When it comes to organic farming Robert Pierce has the answers. “I believe that if you eat healthy foods, you get a healthy mind.” Pierce learned about food at an early age from his grandmother on Madison’s Southside. He now farms several very large gardens of his own.
He nurtured this homegrown idea since coming back from Vietnam, quitting school and setting out to become a certified organic farmer. “South Madison was a food desert and there was not enough, fresh, safe, affordable food in the area. I wanted to help all, by bringing that healthy food back.”

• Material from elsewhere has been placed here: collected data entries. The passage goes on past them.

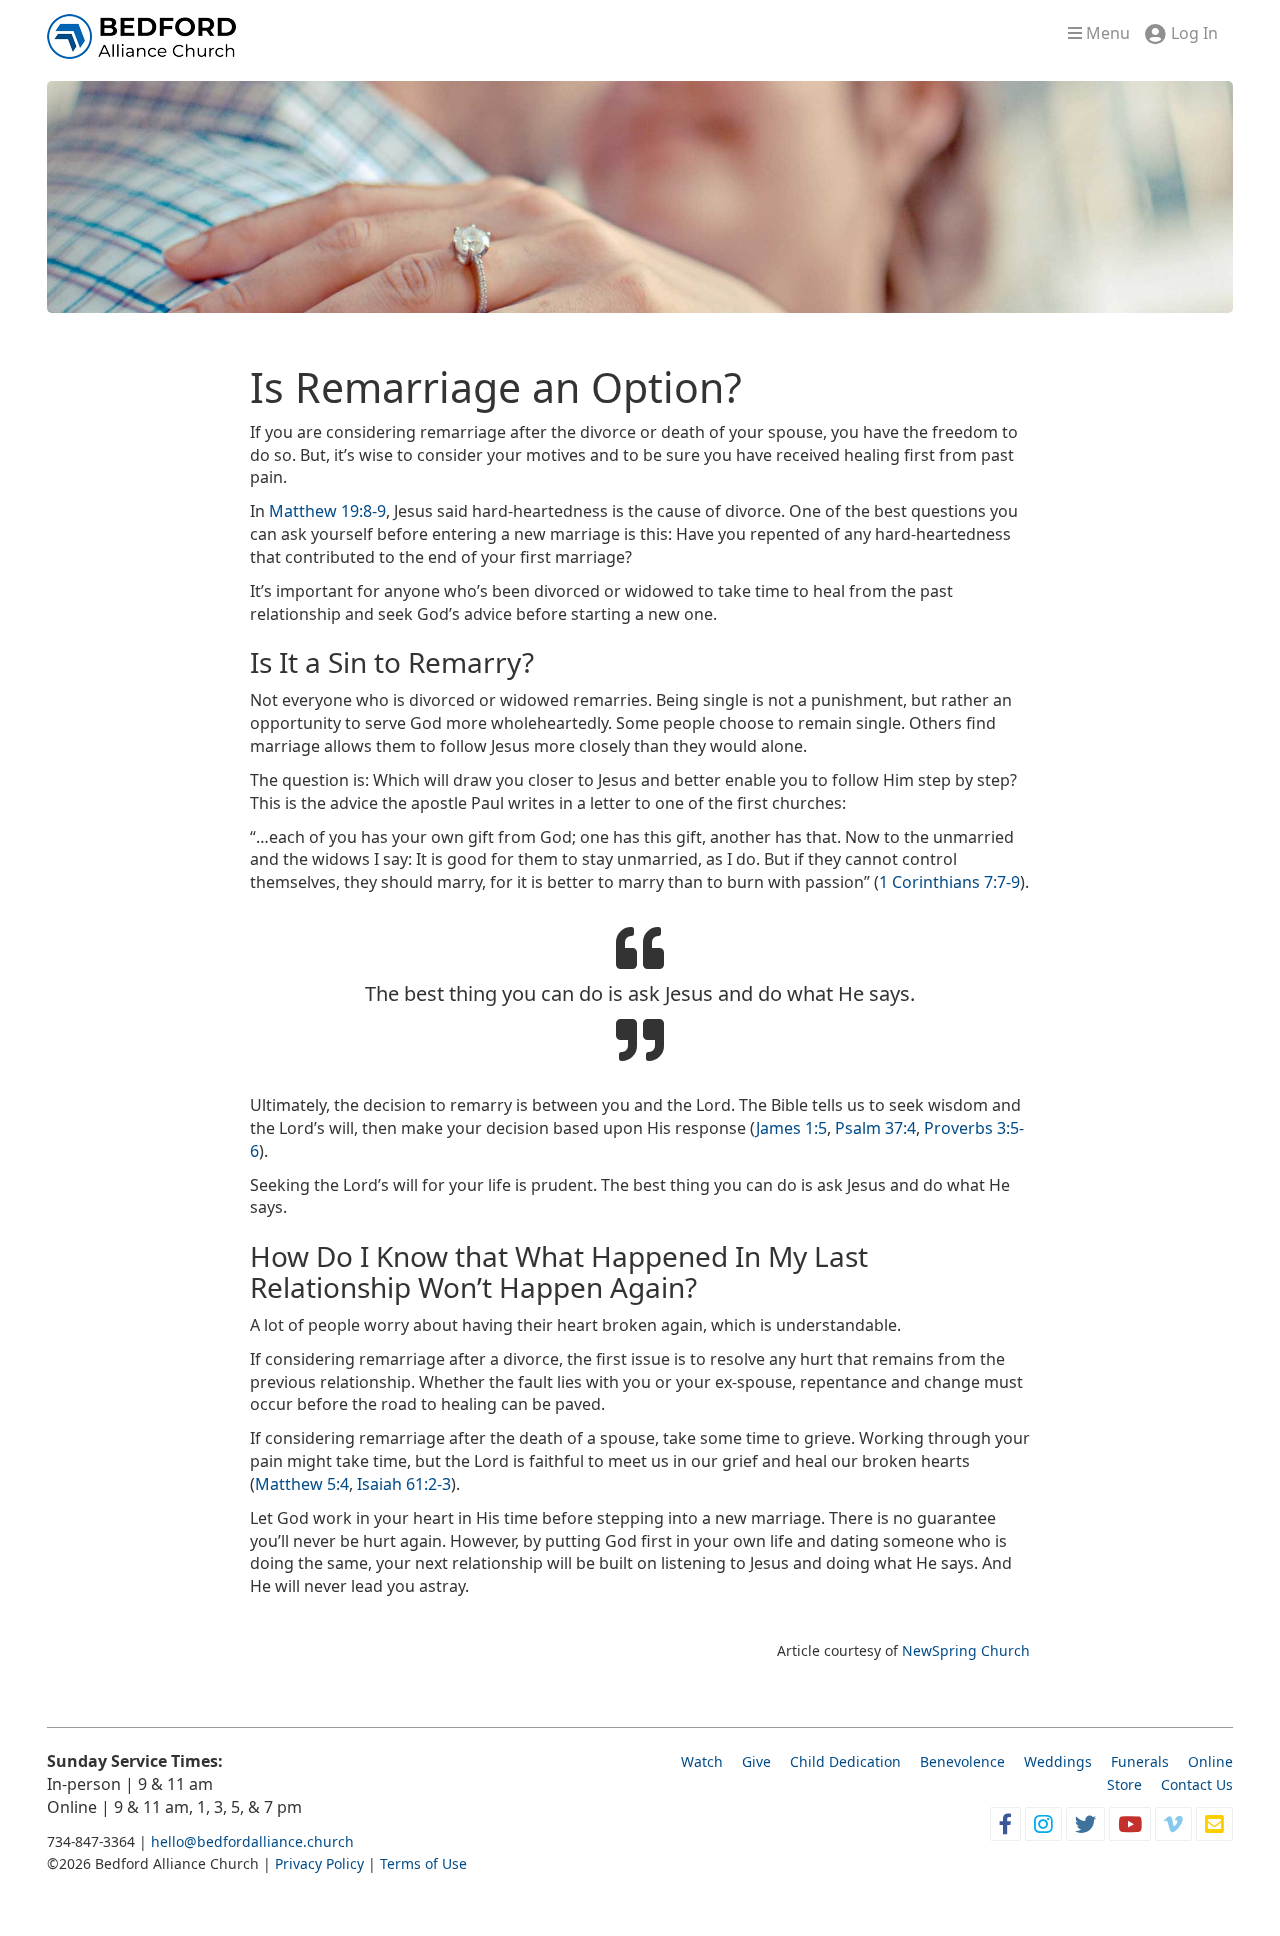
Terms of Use (423, 1863)
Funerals (1140, 1761)
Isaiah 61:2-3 (404, 1484)
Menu (1106, 33)
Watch (702, 1761)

As one of the few African-American farmers in Wisconsin it hasn’t been easy. In fact, Pierce describes it as “lonely.” Pierce’s secrets are not found buried in the soil; the seeds of success are found in his heart – along with patience, persistence, and passion. The bounty of his labor is often shared at the South Madison Farmer’s Market. Pierce along with his daughter Shellie (and her sisters before that) have run the market for more than 20-years. Shellie describes the market like this, “South Madison Market is, is a hub of love. When he’s there, it’s like a little celebrity. Everybody wants to talk to him.”
For many years Pierce has also planted a lifeline for those coming out of prison in a program called FAIR – Farming after Incarceration Release. “It’s a program that, was put together to help learn how to do a farming operation for themselves to be able to eat right. And also, to make money by selling the food that they grow at the farmer’s market. And the importance of that is how to become self-sufficient. It gives them a sense of hope.” Shellie said, “He doesn’t just teach you how to farm, but he also teaches you, kindness, love, little stern sometimes, how to be your own person.” And progress on this farm always comes with a smile.